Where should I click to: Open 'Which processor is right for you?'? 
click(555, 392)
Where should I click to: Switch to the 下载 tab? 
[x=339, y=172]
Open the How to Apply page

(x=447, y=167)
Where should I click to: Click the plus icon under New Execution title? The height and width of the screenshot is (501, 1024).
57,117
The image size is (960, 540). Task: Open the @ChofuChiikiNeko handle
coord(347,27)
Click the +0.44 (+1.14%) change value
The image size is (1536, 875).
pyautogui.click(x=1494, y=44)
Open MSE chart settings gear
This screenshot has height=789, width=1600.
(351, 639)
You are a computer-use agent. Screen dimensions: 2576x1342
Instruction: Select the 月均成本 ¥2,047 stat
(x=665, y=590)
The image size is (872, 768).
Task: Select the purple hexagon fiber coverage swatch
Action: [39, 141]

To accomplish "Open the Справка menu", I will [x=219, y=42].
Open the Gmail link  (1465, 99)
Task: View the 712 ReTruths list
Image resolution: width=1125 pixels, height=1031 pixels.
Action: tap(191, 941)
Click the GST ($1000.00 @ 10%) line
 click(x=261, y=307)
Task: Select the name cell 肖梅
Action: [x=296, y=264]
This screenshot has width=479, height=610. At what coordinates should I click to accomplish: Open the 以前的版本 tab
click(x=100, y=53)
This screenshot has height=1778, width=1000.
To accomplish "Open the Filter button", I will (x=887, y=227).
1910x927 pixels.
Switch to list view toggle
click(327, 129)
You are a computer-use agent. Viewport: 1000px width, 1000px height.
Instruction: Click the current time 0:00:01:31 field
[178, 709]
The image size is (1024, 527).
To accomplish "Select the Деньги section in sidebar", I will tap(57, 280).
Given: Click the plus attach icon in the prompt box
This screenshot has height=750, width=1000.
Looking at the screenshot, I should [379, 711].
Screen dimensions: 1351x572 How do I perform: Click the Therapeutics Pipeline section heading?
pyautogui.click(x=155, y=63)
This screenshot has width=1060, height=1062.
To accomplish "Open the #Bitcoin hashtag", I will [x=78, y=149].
= = = =
| About this exercise |
Lines that contain "will" are to be copied from the records above.

| Task solution |
To accomplish "Open the Справка menu", I will [x=219, y=42].
To accomplish "Open the Filter button", I will (x=887, y=227).
To accomplish "Select the Деньги section in sidebar", I will tap(57, 280).
To accomplish "Open the #Bitcoin hashtag", I will [x=78, y=149].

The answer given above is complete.